The HPE Performance Cluster Manager (HPCM) integration provides centralized monitoring, discovery, and management of large-scale HPC (High-Performance Computing) environments. Designed for scientific, AI, ML, and enterprise HPC workloads, HPCM helps IT teams efficiently monitor thousands of nodes with high availability and performance.
With this integration, you can:
- Automatically discover hardware, nodes, network interfaces, and firmware details.
- Monitor critical metrics, track performance, and generate real-time alerts.
- Organize resources hierarchically and visualize the cluster structure within OpsRamp.
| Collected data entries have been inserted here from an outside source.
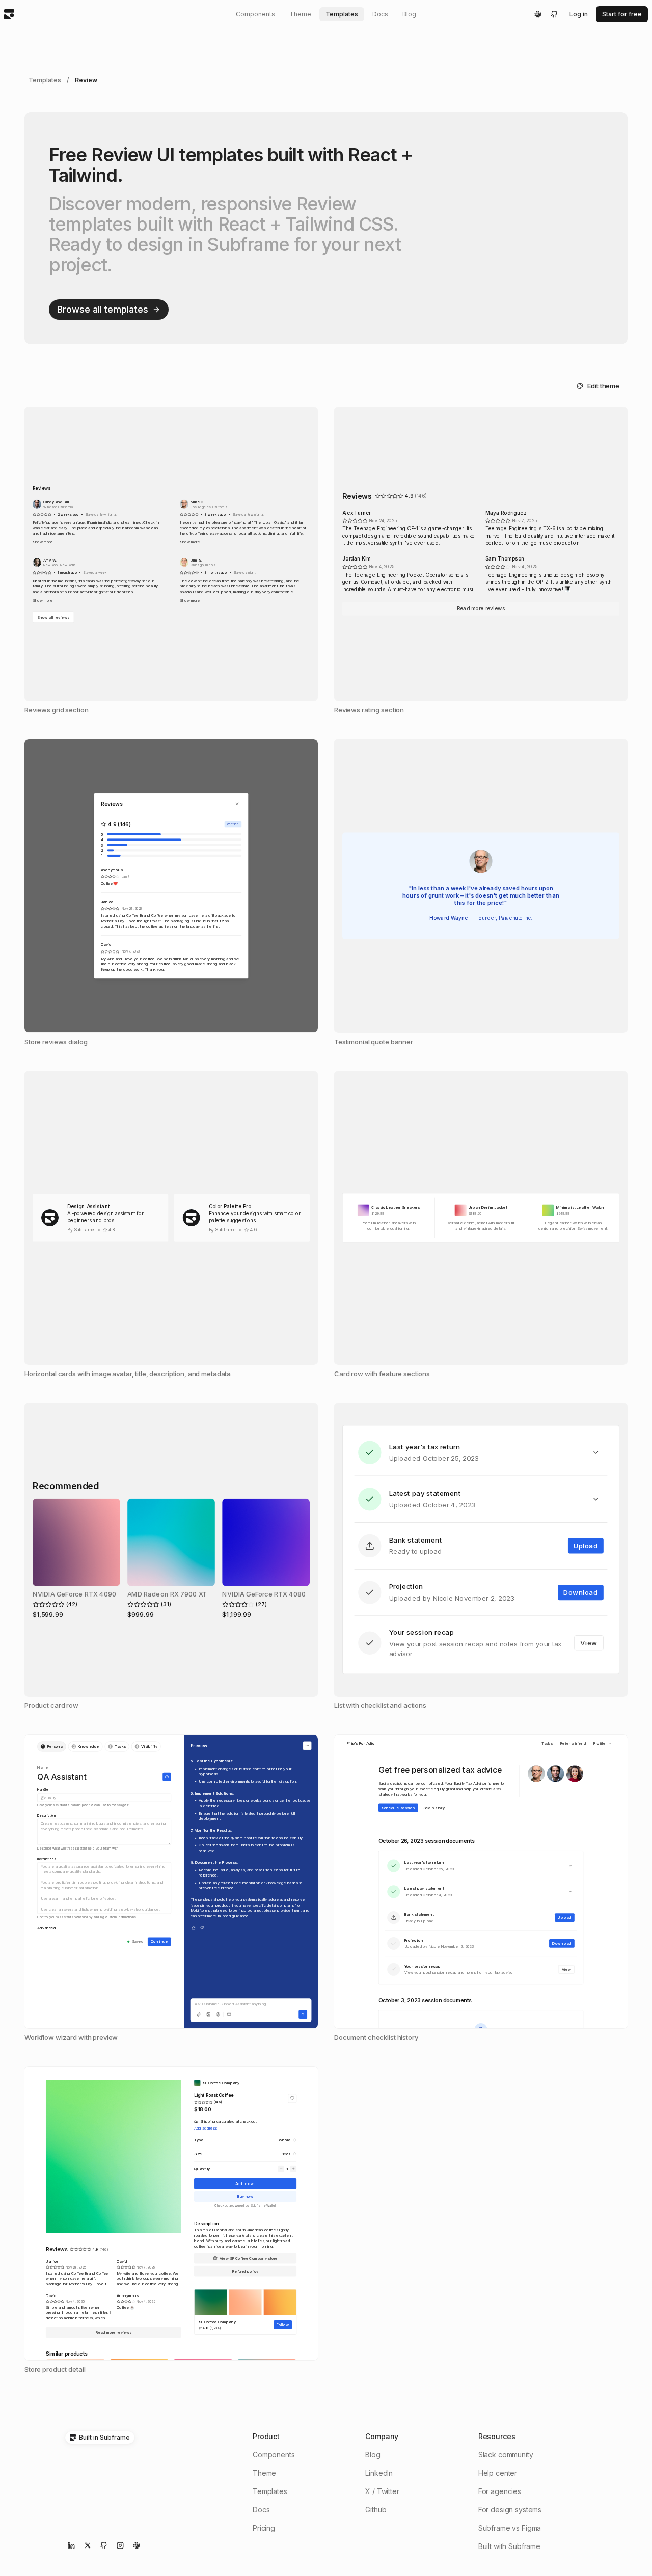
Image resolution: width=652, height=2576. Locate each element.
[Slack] (538, 14)
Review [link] (86, 80)
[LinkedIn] (71, 2545)
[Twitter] (88, 2545)
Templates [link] (45, 80)
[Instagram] (120, 2545)
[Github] (554, 14)
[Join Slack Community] (136, 2545)
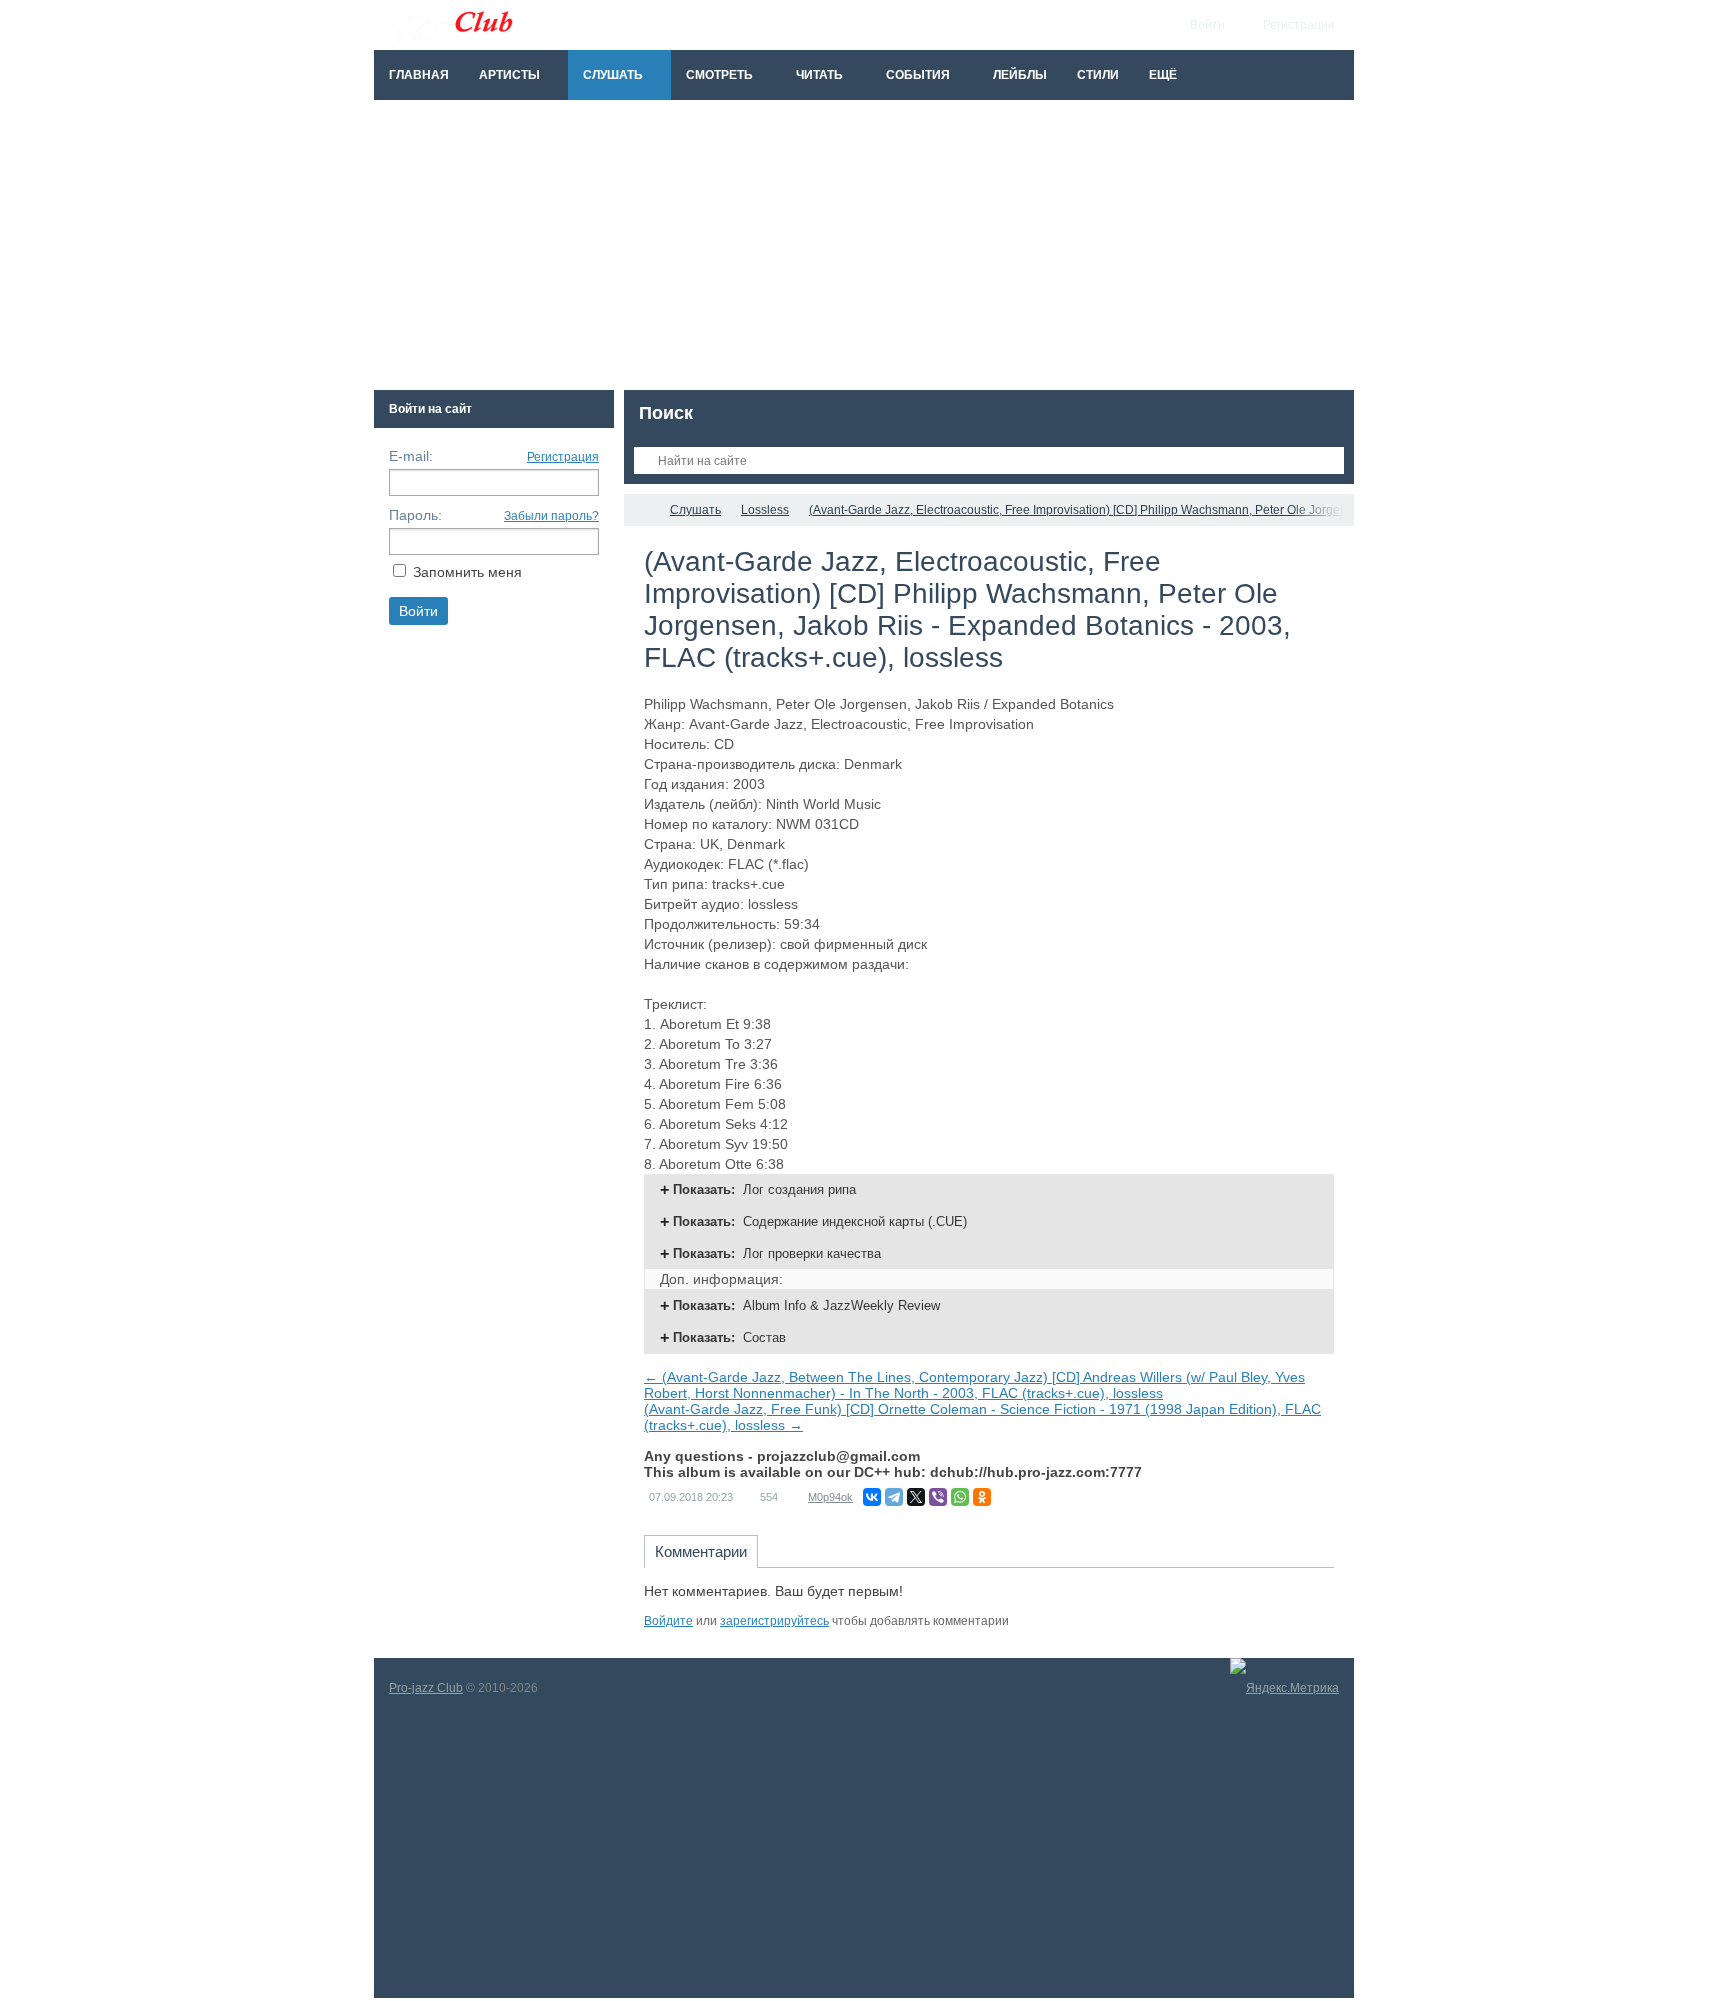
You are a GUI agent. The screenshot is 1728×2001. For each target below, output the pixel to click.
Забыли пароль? (551, 516)
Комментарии (701, 1551)
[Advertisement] (864, 250)
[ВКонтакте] (872, 1497)
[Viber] (938, 1497)
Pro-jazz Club (426, 1688)
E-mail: (411, 456)
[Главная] (642, 510)
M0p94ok (830, 1497)
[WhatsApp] (960, 1497)
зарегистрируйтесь (774, 1621)
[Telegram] (894, 1497)
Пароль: (415, 515)
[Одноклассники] (982, 1497)
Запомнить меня (467, 572)
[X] (916, 1497)
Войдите (668, 1621)
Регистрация (563, 457)
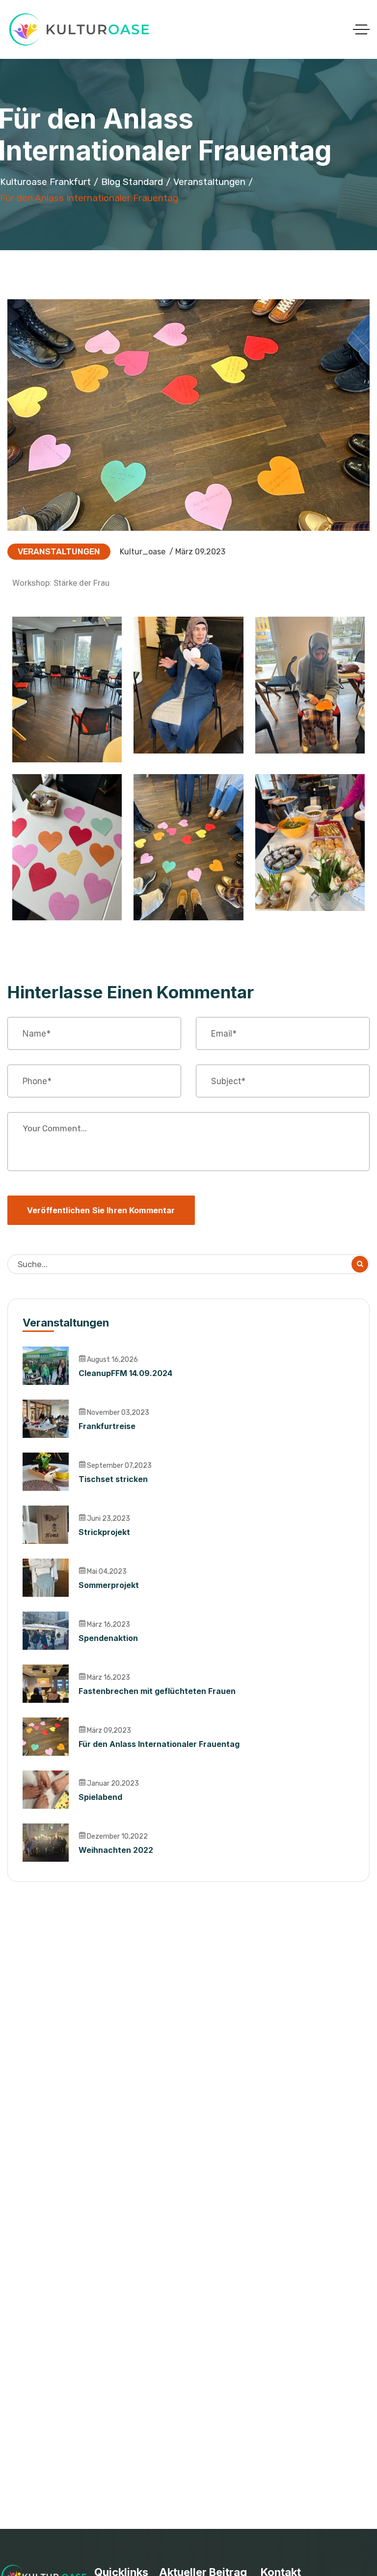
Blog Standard (132, 181)
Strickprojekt (104, 1532)
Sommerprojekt (109, 1585)
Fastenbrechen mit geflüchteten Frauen (157, 1691)
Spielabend (100, 1797)
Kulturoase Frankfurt (45, 181)
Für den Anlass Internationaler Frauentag (159, 1744)
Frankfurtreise (107, 1426)
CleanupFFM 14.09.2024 (125, 1373)
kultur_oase (142, 551)
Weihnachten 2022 (116, 1850)
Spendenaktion (108, 1638)
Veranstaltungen (209, 181)
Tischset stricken (113, 1479)
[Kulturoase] (80, 29)
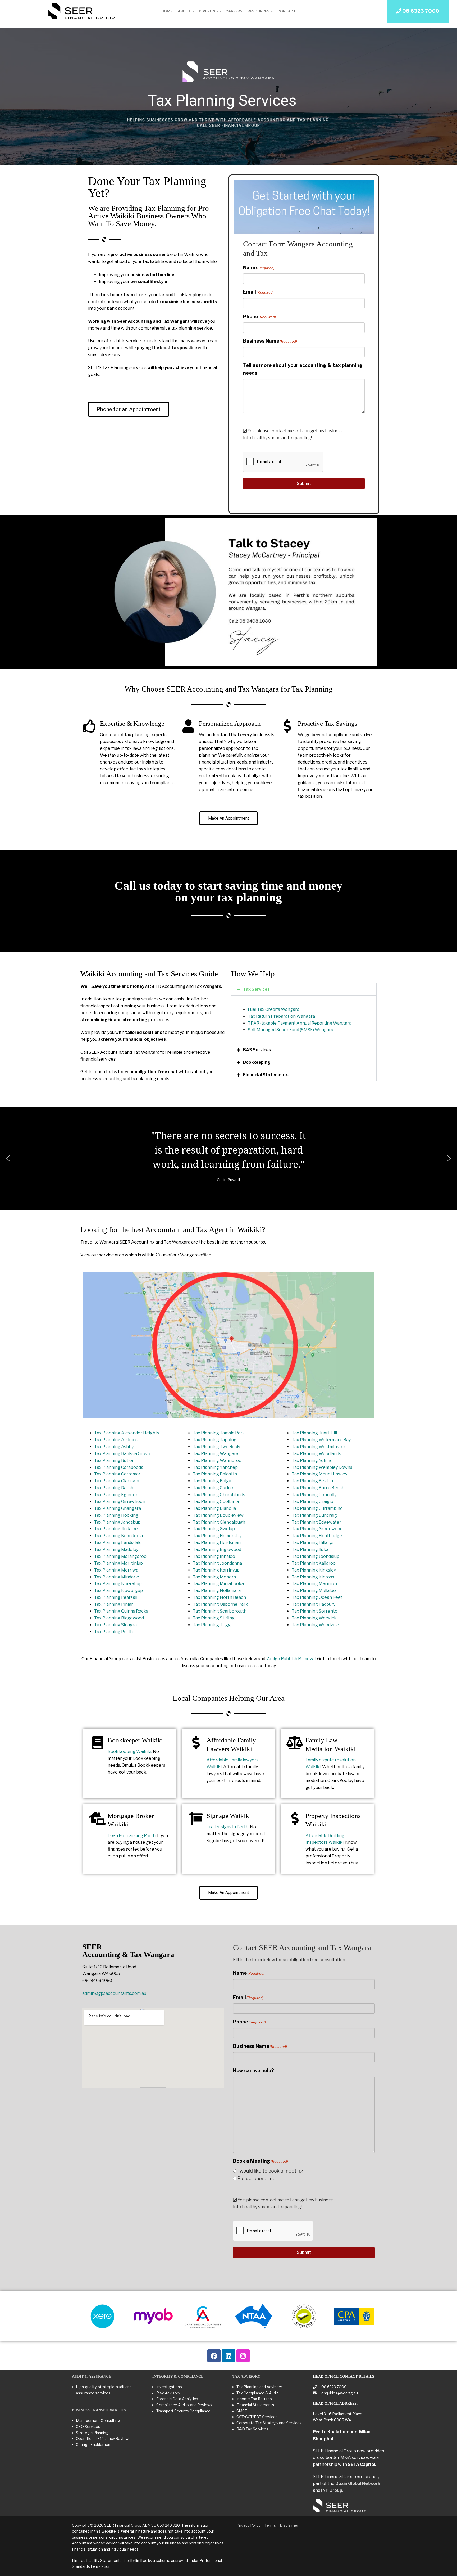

Here is the highlevel architecture of HPE Performance Cluster Manager (HPCM):
Supported Target Version
HPE Performance Cluster Manager (HPCM) v1.12
Resource Hierarchy of HPCM
- HPE Performance Cluster Manager
- HPC Nodes
- HPC NICs
Key Use Cases
Discovery Use cases
Gain visibility into all HPCM components with relationship mapping:
- Automatically detects compute, management, and storage nodes.
- Identifies network interfaces, switches, and fabric topology.
- Discovers hardware (CPU, memory, GPU, disk), BIOS, and firmware versions.
- Groups system components for streamlined management.
Monitoring Use cases
Track system health and performance with actionable insights:
- Collects time-series metric data to detect anomalies and threshold breaches.
- Triggers alerts to support fast issue resolution and reduce downtime.
- Monitors job scheduling time, status, and related performance indicators.
Related Topics
- Learn about the metrics collected from HPCM resources and how to configure the integration in OpsRamp.
- Find steps to resolve common debugging issues and risks and limitations of the integration.
Version History
Application Version | Bug fixes / Enhancements |
---|---|
1.0.0 | Initial Version with discovery and monitoring features. |